*Problem requirements*
Can you reproduce every item below word for word, leaving out the pictures?

Pointing items for screenshots and pages
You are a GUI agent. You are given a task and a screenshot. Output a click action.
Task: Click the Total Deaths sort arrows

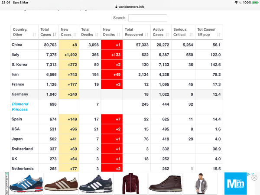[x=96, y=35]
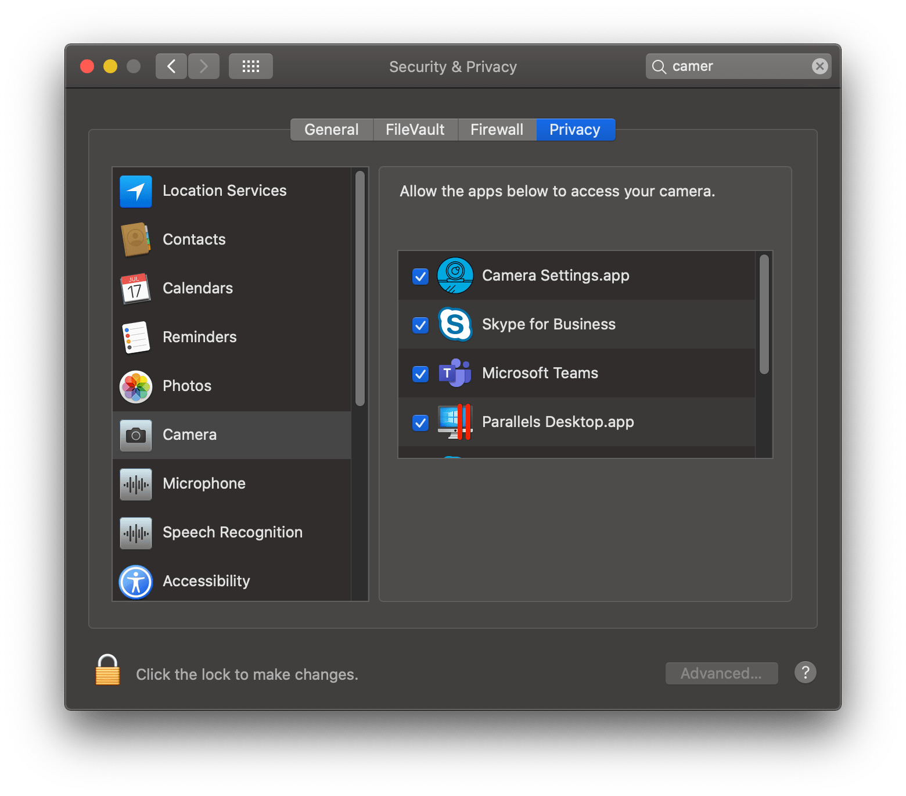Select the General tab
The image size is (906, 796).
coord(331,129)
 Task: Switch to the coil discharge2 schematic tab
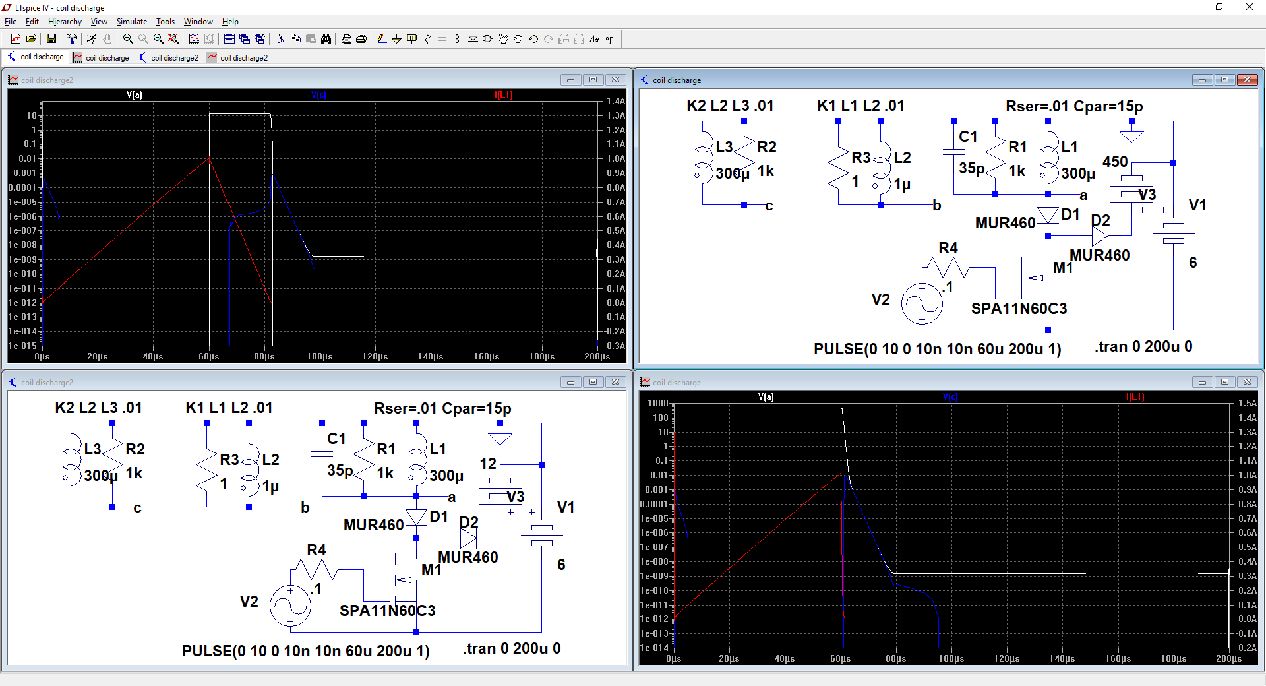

*Reply*
You are a GUI agent. You are given a task and a screenshot. Output a click action.
Task: Click the Total Deaths sort arrows

[x=96, y=35]
Select the General tab
The image size is (906, 796).
coord(331,129)
 Task: Switch to the coil discharge2 schematic tab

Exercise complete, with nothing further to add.